La leyenda del golf admitió culpabilidad por conducción temeraria tras el choque de marzo en Florida. El juez advirtió que irá a prisión inmediata si vuelve al volante.
El golfista estadounidense Tiger Woods llegó a un acuerdo con la fiscalía del Tribunal de Circuito del Condado de Martin, Florida, resultando en la suspensión de su licencia de conducir durante cinco años. Woods se declaró culpable de un cargo menor de conducción temeraria y de negarse a someterse a una prueba legal requerida tras el accidente automovilístico ocurrido el 27 de marzo de 2026.
Como parte de la resolución judicial, el quince veces campeón de torneos majors fue condenado por la infracción de tránsito de conducción negligente y deberá abonar una sanción económica de 1,500 dólares. Durante la sesión, el juez Darren Steele fue tajante respecto a las condiciones fijadas:
“La suspensión de la licencia es por la seguridad pública. No hay excepciones. Si condujera por cualquier motivo, volvería inmediatamente a la cárcel”.
Woods, de 50 años, compareció en la sede judicial junto a su representante legal, Doug Duncan, y su pareja, Vanessa Trump. El deportista mantuvo una postura reservada y casi no intervino verbalmente a lo largo de la vista previa a la oficialización del dictamen.
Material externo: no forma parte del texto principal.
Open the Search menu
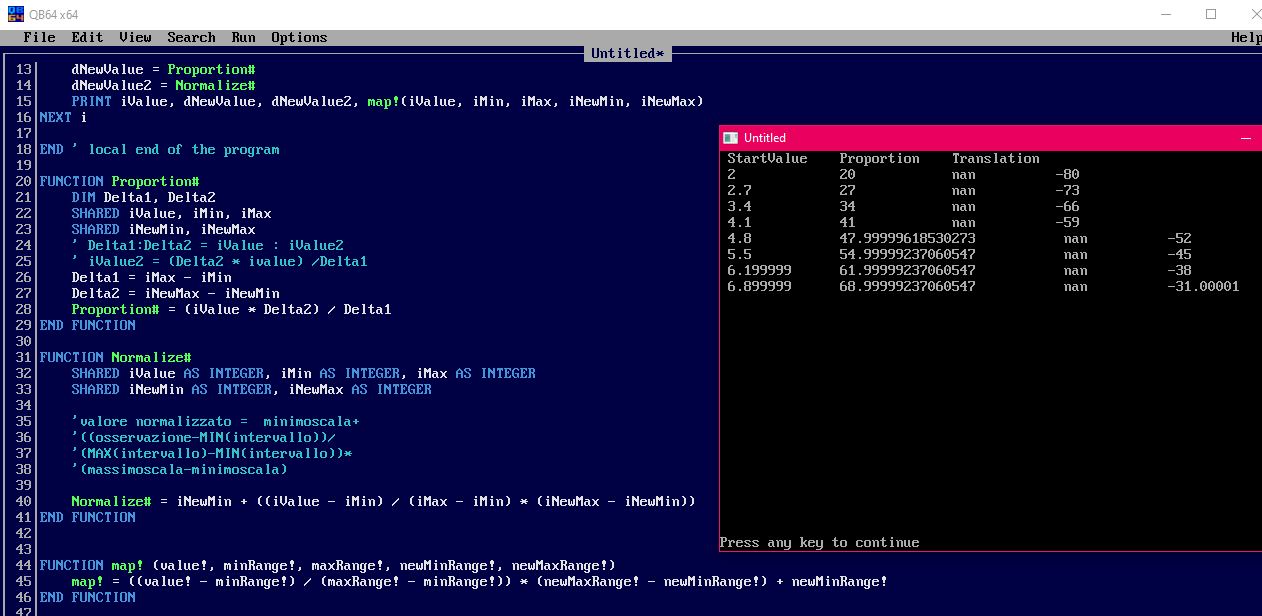 pyautogui.click(x=191, y=37)
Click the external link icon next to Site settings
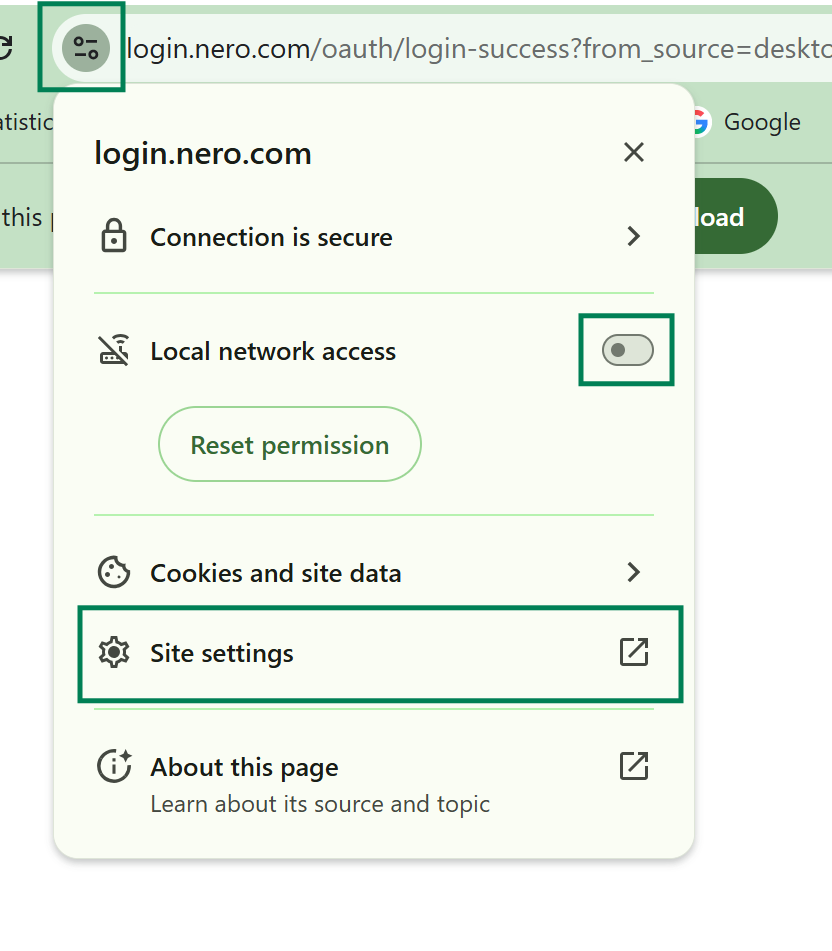Image resolution: width=832 pixels, height=951 pixels. tap(634, 652)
Detalles del incidente y reporte policial
El arresto de Woods se produjo tras impactar su camioneta contra el remolque de un camión que disminuía su marcha, provocando que su vehículo volcara. De acuerdo con la declaración jurada de la agente Tatiana Levenar, del Departamento del Sheriff del Condado de Martin, el golfista argumentó que manipulaba su teléfono celular y cambiaba de emisora de radio al momento de la colisión.
El informe oficial aportó detalles sobre la intervención de los agentes:
Prueba de alcoholemia: El sheriff John Budensiek confirmó que el test de aliento no registró presencia de alcohol en el organismo de Woods.
Negativa a pruebas toxicológicas: El atleta se rehusó a practicarse análisis de sangre u orina para detectar otras sustancias.
Hallazgo de fármacos: Las autoridades incautaron dos pastillas de hidrocodona en el bolsillo izquierdo de su pantalón, procediendo la fiscalía a solicitar su registro médico y prescripciones farmacológicas.
Estado físico: Los oficiales documentaron que el conductor manifestaba sudoración excesiva, lentitud motriz y respuestas aletargadas en el interrogatorio inicial.
Tras el accidente, el 31 de marzo de 2026 Woods anunció una pausa en sus compromisos deportivos para priorizar su salud, permaneciendo internado varias semanas en un centro especializado en Suiza. Su reaparición pública se dio el 23 de junio en el Travelers Championship (Connecticut), donde presentó al comisionado del PGA Tour, Brian Rolapp, luego de liderar el Comité de Competición Futura enfocado en el modelo del circuito para 2028.
Historial de percances viales de la estrella del golf
El caso se suma a los complejos antecedentes automovilísticos y de salud que han marcado los últimos años de la carrera de Woods:
Incidente de 2017 (Jupiter, Florida): Fue detenido tras ser hallado dormido al volante con el motor encendido y neumáticos averiados por una reacción a analgésicos recetados. Se declaró culpable de conducción temeraria, ingresó a un programa de rehabilitación y recibió tratamiento por consumo de fármacos.
Grave accidente de 2021 (Los Ángeles, California): Sufrió el vuelco reiterado de su camioneta, causándole severas fracturas abiertas en la pierna derecha que requirieron la inserción de una varilla en la tibia, tornillos y clavos en el pie y tobillo tras tres semanas de hospitalización.
En el plano estrictamente competitivo, Woods no disputa una ronda oficial en el PGA Tour desde julio de 2024, cuando no superó el corte clasificatorio en The Open Championship. En su calendario figura como anfitrión del Hero World Challenge, certamen pautado del 3 al 6 de diciembre en Bahamas.